**JOBS:**
(a) Answer these questions about the band profiles:
(i) At what kind of event did Nicki Bluhm sing the song that caught Tim Bluhm's attention?
(ii) In what year was the album Driftwood released?
(iii) What instrument does Philip Brezina play in the Brothers Comatose?
(b) Proceed with the band profiles, writing on from the last sentence shown.

**ARTICLE:**
######
Nicki Bluhm & The Gramblers

Nicki Bluhm & The Gramblers

Upon hearing the unique and refreshing sound of Nicki Bluhm, it becomes
immediately clear why she is in the midst of a breakout year. Nicki has filled a
void in music with her brand of vintage-tinged rocking country soul -- music
that's like an enchanting friend you've known for a short while but feels like
you've known forever.

In 2011 alone, Nicki has moved with grace and style from the studio to the main stages of the nation's most revered music festivals (Outside Lands, High Sierra, Strawberry, Hardly Strictly Bluegrass), where her strong voice, striking presence and penchant for songcraft have made an undeniable impression and received rousing reception from audiences of all ages.

Nicki's story began at a New Year's Eve party where she sang an Allman
Brothers song, catching the attention of musician/producer Tim Bluhm (Mother
Hips). With Tim's encouragement, Nicki began to write her own songs and
perform in public. The two fell in love and married, followed by the recording of Nicki’s debut album, Toby's Song (2008), which was heralded as one of Jambase's top ten albums of the year.

Nicki’s music took on a life of its own with the formation of a band with childhood friend and lead guitarist Deren Ney. Nicki Bluhm & The Gramblers grew with the addition of drummer Mike Curry (Jackpot), bassist/vocalist Steve Adams (ALO), and rhythm guitarist/vocalist Dave Mulligan. The band headed into the studio and emerged with Nicki’s sophomore album, Driftwood (2011), a collection of songs that evoke the AM magic of Linda Ronstadt, the honest charm of Johnny and June Cash's duets, and the stoney sounds of retro Memphis soul. "Part Karen Carpenter and part Grace Slick, Bluhm's voice moves effortlessly between softer, country tinged balladry and retro '60s/'70s rock," No Depression declared.

Since Driftwood’s release, Nicki has performed with her band, as a duo with her husband, as a vocalist for West Coast supergroup Brokedown in Bakersfield, and as the special guest of countless musical legends. She has been called on to share the stage with Chris Robinson, Susan Tedeschi and Derek Trucks, Bob Weir, Phil Lesh, Steve Kimock, Jackie Greene, Pegi Young and Josh Ritter; and has performed on “The Tonight Show with Jay Leno.” Nicki is currently touring and has a new album with Tim called Duets.

There's no question that Nicki Bluhm is the “It Girl” of San Francisco’s storied music scene. Luckily for us, the future is looking even brighter for rock’s rising star.

Brothers Comatose

“The good thing about a string band, is that things tend to culminate with dancing rather than elbows flying in a mosh-pit,” says Gio Benedetti of the Brothers Comatose. The original members of the quintet with brothers Alex and Ben Morrison, bonded at the Morrison family acoustic music parties before taking a youthful foray into punk and rock bands *and ultimately* before circling back to the music they learned in that living room. They credit both beginnings for the attitude of their current music. and As a testament to their skillful energy; they have already played the major festivals including the esteemed Hardly Strictly Bluegrass Festival, The Strawberry Festival and High Sierra.

On the new album, Respect The Van out May 22, their music is not a wavering mélange of assorted styles, but decided and strong bluegrass-influenced folk rock. With the addition of members Philip Brezina (fiddle) and Ryan Avellone (mandolin) the band aims “to offer a damn good time, with a no-bullshit style that we found in those original living room parties and our live shows,” says Ben. “We tracked everything for the album live in one big room – treating the studio like a stage,” he explains.
######
(Collected data entries)
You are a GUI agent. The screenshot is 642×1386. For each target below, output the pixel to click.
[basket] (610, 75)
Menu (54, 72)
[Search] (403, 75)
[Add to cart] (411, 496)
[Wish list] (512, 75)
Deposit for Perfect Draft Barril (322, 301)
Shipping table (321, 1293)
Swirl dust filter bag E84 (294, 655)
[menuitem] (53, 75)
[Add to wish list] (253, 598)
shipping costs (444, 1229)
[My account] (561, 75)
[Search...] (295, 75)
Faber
######
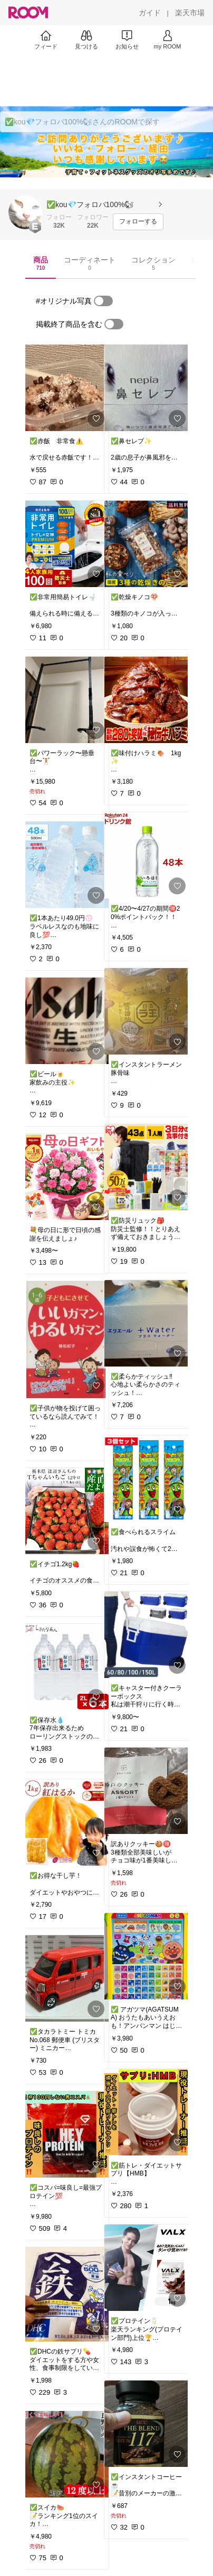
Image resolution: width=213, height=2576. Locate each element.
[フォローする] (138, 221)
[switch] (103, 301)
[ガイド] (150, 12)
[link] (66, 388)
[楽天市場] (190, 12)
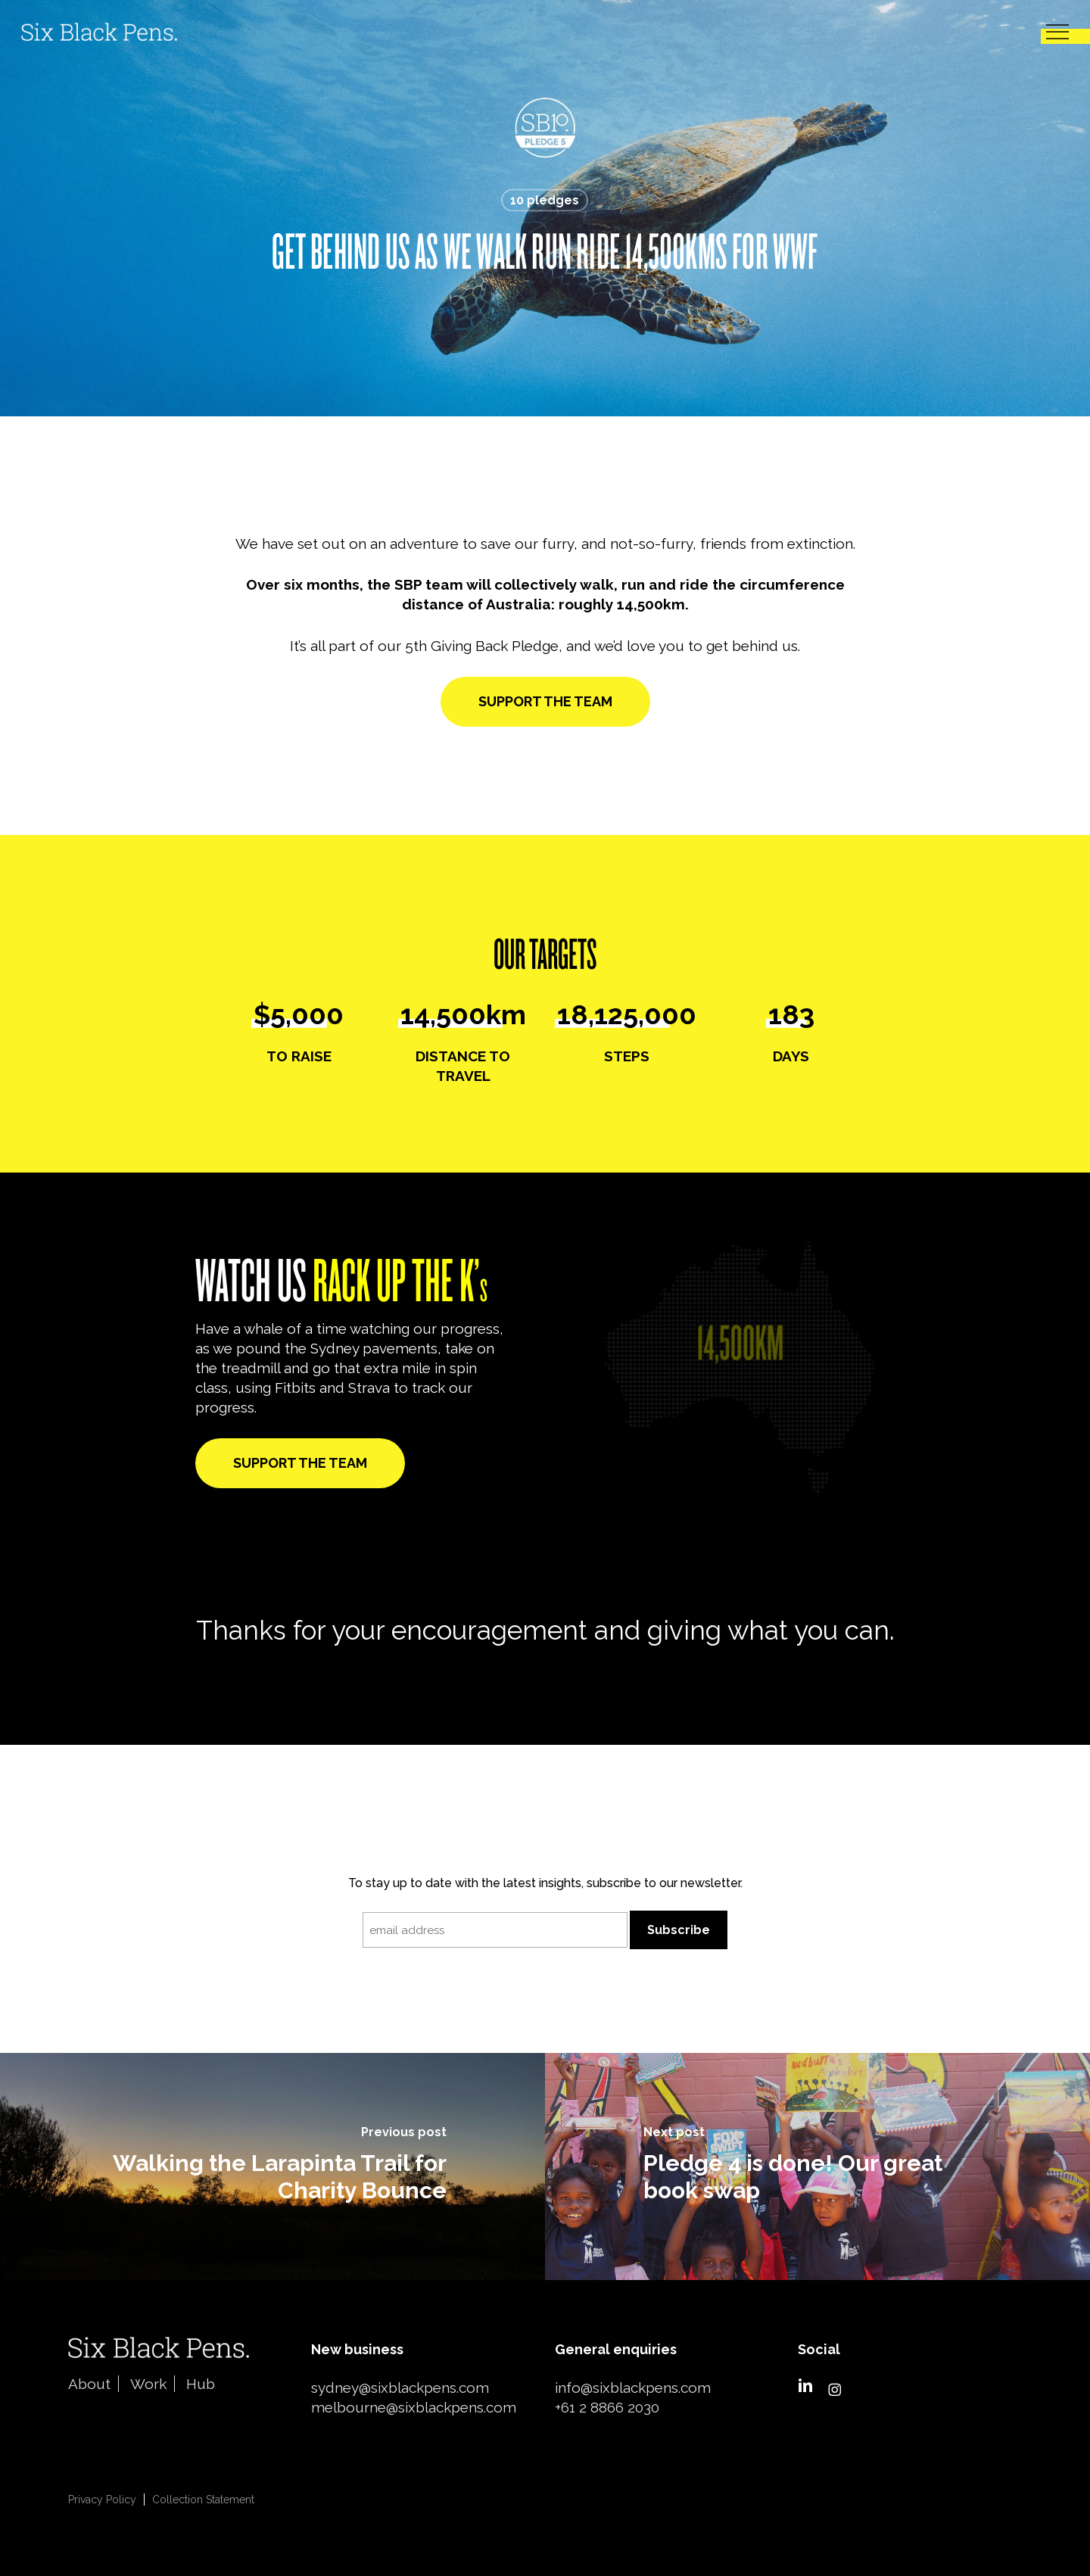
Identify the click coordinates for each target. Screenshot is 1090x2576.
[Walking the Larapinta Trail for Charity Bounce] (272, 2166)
######
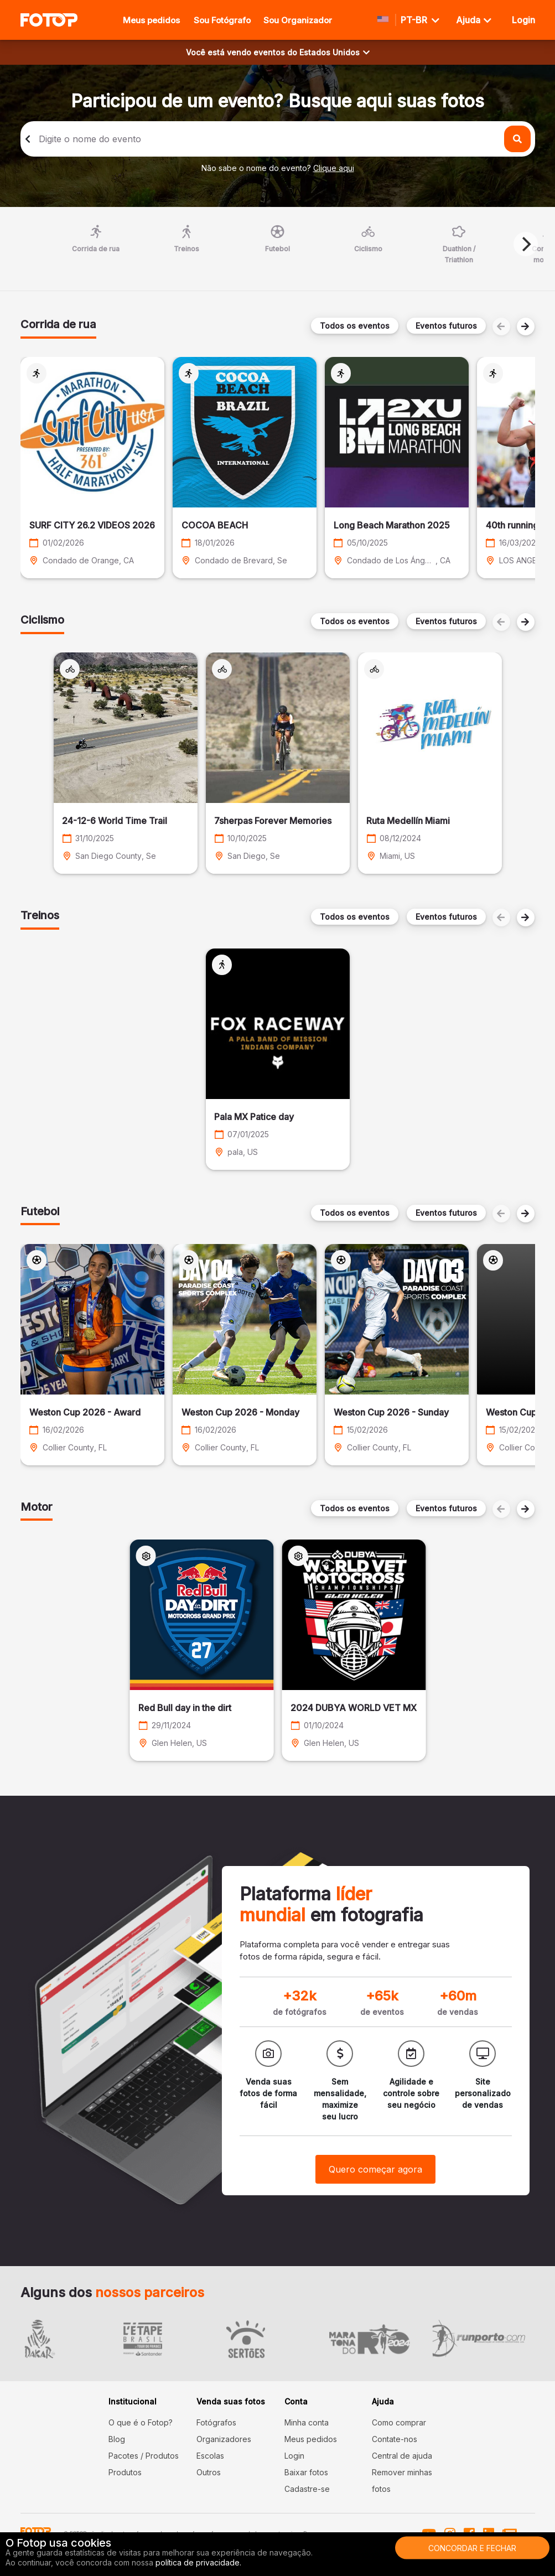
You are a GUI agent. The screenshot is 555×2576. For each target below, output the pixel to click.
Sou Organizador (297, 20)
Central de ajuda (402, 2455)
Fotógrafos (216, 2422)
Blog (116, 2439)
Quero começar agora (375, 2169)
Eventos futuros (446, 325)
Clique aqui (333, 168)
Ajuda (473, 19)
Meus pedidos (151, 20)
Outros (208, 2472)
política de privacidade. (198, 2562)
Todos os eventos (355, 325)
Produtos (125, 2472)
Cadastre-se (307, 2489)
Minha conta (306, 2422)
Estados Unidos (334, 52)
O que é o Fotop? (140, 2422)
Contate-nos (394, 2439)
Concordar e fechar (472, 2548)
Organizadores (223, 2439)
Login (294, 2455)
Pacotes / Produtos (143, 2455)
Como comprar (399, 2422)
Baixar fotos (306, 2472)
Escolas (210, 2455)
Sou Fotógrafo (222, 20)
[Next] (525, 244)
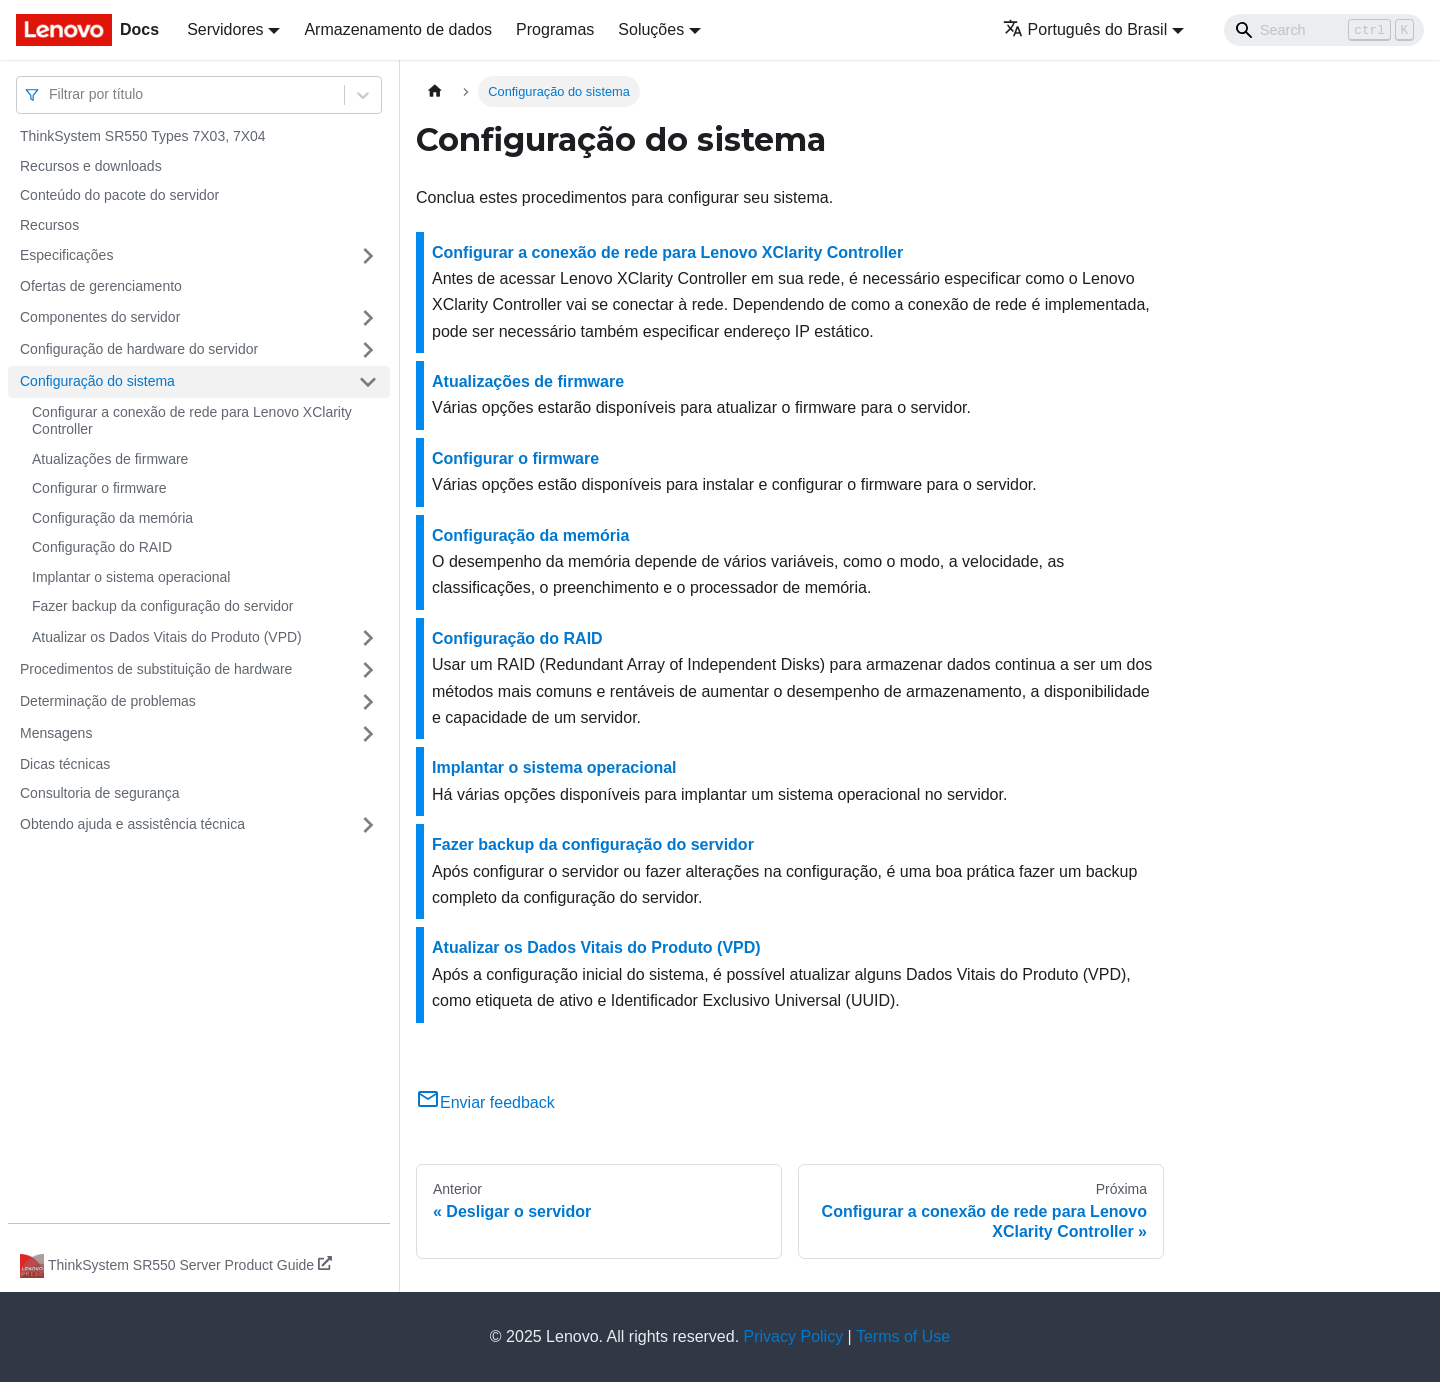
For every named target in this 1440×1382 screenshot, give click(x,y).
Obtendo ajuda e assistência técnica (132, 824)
######
**ANSWERS TO THE EXERCISES:**
(a)
(i) A New Year's Eve party
(ii) 2011
(iii) Fiddle

(b)
As for the name, only a brother could pick it out by observing his sibling. Guitarist *and vocalist* Ben said when brother Alex Morrison *(banjo and vocals) * goes into a trance-like state while playing his banjo, “his eyes roll back in his head like he’s in a coma.” It’s certainly not indicative of their music, which doesn’t have any of the indulgent noodling breaks characterized by other string based bands – though the musicianship is solidly there, it’s given with a communal and inclusive spirit to sing and dance along to. Now, at live shows, the San Francisco band is known for handing out chopsticks to the audience for participatory percussion on whatever surface is closest.

And while the music is strong and clear, there are some serious themes as in the lead track “Modern Day Sinners,” a Guthrie inspired populist sing-along with shades of 50's R&B and doo-wop in the harmonies and feel. “I wanted to call ‘bullshit’ of the type of politician or fat radio host that’s giving advice while living a terrible and shameful life,” says *bassist and* vocalist and banjoist Gio.

“Scout” was written by Ben as part of “The 52 week club,” a songwriting group that sends out theme a week as a writing prompt. “It my first contribution. I wrote it from an autobiographical perspective of a young boy scout hanging out with his grandpa,” shares Ben. “My grandpa was a nice man some of the time, but could also just be bitter and I always wondered what he was so angry about. This song is about the young scout hanging onto his youth and and hoping to keep that spirit at the end.”

120 East” is a harmonic ode to the brotherhood of a band, written about The Brothers Comatose's journey to and from The Strawberry Music Festival. “I wanted to capture the sense of being with your best friends, of being willing to trust them and follow them anywhere,” says Gio.

The band wrote a raucous, fiddle tune ode to their 1988 Chevy G20 tour van and called it, fittingly, “The Van Song.” “Phil wrote all the instrumental melodies and it didn't have any official lyrics for a long time,” says Gio. “It saw two rowdy live performances where we all just made up verses on the spot. We finally wrote some real lyrics, and had to record it - we love our van in a way that is border-line obsessive.”

“Morning Time” is Ben’s folk-country duet with breakout artist Nicki Bluhm. “It tells of the ever present struggles between man and woman – the guy wants to maintain his life in the big city with all of its late nights, bustle and craziness and the woman is ready for a mellower life. It’s a compromise and ultimately setting aside some quality time in the morning to spend together,” shares Ben

“Feels Like The Devil” is a drop-tuned, resonator-driven shit-kicker that would be at home on any bluegrass stage, while “Pennies are Money Too” is an old-timey instrumental that well illustrates the band’s musicianship.

Despite their name, the band is anything but Comatose. “It's just one, big, extended Morrison music party,” they say. The Brothers Comatose will be playing all spring and summer including April dates in Boise, Portland, Eugene, Washington State, North Carolina and all thru California, including appearances at the Banjo-B-Cue festival, and the Kate Wolf Festival. More dates and new videos will be announced soon.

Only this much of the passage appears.